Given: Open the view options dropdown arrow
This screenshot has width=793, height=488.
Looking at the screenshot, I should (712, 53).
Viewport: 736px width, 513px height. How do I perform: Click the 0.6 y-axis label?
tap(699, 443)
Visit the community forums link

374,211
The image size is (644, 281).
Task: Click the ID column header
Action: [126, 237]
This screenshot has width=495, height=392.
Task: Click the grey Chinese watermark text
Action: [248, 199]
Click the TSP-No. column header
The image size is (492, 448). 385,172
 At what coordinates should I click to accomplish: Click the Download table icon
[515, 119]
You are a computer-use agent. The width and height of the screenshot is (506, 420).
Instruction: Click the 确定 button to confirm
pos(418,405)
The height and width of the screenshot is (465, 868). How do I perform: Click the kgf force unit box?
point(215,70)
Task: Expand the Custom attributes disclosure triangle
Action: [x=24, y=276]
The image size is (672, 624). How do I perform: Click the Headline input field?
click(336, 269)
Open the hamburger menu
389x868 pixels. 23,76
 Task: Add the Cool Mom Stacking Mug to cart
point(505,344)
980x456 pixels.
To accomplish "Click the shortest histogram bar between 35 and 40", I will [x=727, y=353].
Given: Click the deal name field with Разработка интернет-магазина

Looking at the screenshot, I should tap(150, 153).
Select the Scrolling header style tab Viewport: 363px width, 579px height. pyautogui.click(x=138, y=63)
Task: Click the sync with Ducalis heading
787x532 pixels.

- [Directions]:
Produce the material above again, word for word.

- [Answer for the task]:
Given: Open the view options dropdown arrow
This screenshot has width=793, height=488.
Looking at the screenshot, I should (712, 53).
Viewport: 736px width, 513px height. How do I perform: Click the 0.6 y-axis label?
tap(699, 443)
Visit the community forums link

374,211
The image size is (644, 281).
Task: Click the ID column header
Action: [126, 237]
This screenshot has width=495, height=392.
Task: Click the grey Chinese watermark text
Action: [248, 199]
Click the TSP-No. column header
The image size is (492, 448). 385,172
 At what coordinates should I click to accomplish: Click the Download table icon
[515, 119]
You are a computer-use agent. The width and height of the screenshot is (506, 420).
Instruction: Click the 确定 button to confirm
pos(418,405)
The height and width of the screenshot is (465, 868). How do I perform: Click the kgf force unit box?
point(215,70)
Task: Expand the Custom attributes disclosure triangle
Action: [x=24, y=276]
The image size is (672, 624). How do I perform: Click the Headline input field?
click(336, 269)
Open the hamburger menu
389x868 pixels. 23,76
 Task: Add the Cool Mom Stacking Mug to cart
point(505,344)
980x456 pixels.
To accomplish "Click the shortest histogram bar between 35 and 40", I will [x=727, y=353].
Given: Click the deal name field with Разработка интернет-магазина

Looking at the screenshot, I should tap(150, 153).
Select the Scrolling header style tab Viewport: 363px width, 579px height. pyautogui.click(x=138, y=63)
Task: Click the sync with Ducalis heading
787x532 pixels.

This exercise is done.